(WHAT TO WORK ON) All lines holding the word "will" in the listing below need to be copied.

====

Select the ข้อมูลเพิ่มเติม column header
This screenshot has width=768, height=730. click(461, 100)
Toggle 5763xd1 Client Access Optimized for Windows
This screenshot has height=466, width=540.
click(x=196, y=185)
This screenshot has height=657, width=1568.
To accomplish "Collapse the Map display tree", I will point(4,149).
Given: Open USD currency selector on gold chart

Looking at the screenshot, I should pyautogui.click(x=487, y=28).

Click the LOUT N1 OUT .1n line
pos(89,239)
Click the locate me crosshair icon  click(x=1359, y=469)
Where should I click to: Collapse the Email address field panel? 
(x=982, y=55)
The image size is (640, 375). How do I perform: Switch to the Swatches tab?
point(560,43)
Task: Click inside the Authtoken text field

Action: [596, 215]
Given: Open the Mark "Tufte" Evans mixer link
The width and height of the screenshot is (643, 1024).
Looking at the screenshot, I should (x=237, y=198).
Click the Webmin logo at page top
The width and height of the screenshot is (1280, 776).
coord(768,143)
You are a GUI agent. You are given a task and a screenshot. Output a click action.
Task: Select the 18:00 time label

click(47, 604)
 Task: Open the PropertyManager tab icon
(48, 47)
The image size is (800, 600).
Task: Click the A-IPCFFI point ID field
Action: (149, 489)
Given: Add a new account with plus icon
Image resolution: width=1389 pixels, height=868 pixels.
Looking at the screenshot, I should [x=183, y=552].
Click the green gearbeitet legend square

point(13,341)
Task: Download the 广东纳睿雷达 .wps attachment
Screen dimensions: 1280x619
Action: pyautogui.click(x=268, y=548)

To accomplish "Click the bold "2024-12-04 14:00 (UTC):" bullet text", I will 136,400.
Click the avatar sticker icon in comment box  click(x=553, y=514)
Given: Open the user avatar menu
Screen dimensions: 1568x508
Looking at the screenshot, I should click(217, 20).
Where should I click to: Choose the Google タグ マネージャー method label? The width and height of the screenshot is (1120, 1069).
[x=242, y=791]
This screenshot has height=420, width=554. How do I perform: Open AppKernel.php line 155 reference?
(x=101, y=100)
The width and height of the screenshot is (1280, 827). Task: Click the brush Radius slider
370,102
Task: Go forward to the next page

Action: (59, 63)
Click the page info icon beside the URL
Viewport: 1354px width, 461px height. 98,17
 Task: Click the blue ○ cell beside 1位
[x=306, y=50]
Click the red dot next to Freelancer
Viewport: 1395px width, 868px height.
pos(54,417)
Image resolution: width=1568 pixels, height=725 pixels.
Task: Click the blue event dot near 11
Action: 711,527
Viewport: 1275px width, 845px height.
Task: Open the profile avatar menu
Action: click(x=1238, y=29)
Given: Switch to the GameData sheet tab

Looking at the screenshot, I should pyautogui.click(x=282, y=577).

====

(ANSWER SECTION)
To accomplish "Collapse the Map display tree", I will point(4,149).
To accomplish "Click the bold "2024-12-04 14:00 (UTC):" bullet text", I will 136,400.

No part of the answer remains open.